PubChem (65) is the informatics backbone for the NIH Roadmap Initiative on molecular libraries and focuses on the chemical, structural and biological properties of small molecules, in particular their roles as diagnostic and therapeutic agents. A suite of three Entrez databases, PCSubstance, PCCompound and PCBioAssay, contain the structural and bioactivity data of the PubChem project. The databases hold records for 72 million substances containing 29 million unique structures. Nearly 1.8 million of these substances have bioactivity data in at least one of the 460000 PubChem BioAssays. PubChem also provides a single, low-energy 3D conformer for about 90% of the records in the PubChem Compound database. A viewing application, PC3D, is available to view both individual conformers and overlays of similar conformers. The PubChem databases link not only to other Entrez databases such as PubMed and PubMed Central but also to Entrez Structure and Protein to provide a bridge between the macromolecules of genomics and the small organic molecules of cellular metabolism. The PubChem databases are searchable using text queries as well as structural queries based on chemical SMILES, formulas or chemical structures provided in a variety of formats. An online structure-drawing tool (pubchem.ncbi.nlm.nih.gov/search/search.cgi) provides a simple way to construct a structure-based search.

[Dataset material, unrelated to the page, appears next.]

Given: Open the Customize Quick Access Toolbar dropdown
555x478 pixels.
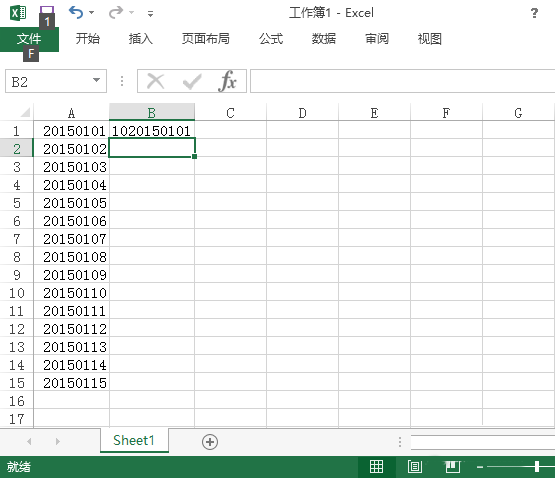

The resources described here include documentation, other explanatory material and references to collaborators and data sources on the respective websites. The NCBI Help Manual and the NCBI Handbook, both available in the NCBI Bookshelf, describe the principal NCBI resources in detail. Several tutorials are also offered under with the Training and Tutorials category link on the left side of the NCBI home page. An alphabetical list of NCBI resources is available from a link in the upper left of the NCBI home page, and the About NCBI pages provide bioinformatics primers and other supplementary information. A user-support staff is available to answer questions at firstname.lastname@example.org. Updates on NCBI resources and database enhancements are described in the NCBI News newsletter (www.ncbi.nlm.nih.gov/bookshelf/br.fcgi?book=newsncbi). In addition, NCBI supports several mailing lists that provide updates (www.ncbi.nlm.nih.gov/Sitemap/Summary/email_lists.html), as well as RSS feeds (www.ncbi.nlm.nih.gov/feed/).
Funding for open access charge: the Intramural Research Program of the National Institutes of Health, National Library of Medicine.
Conflict of interest statement. None declared.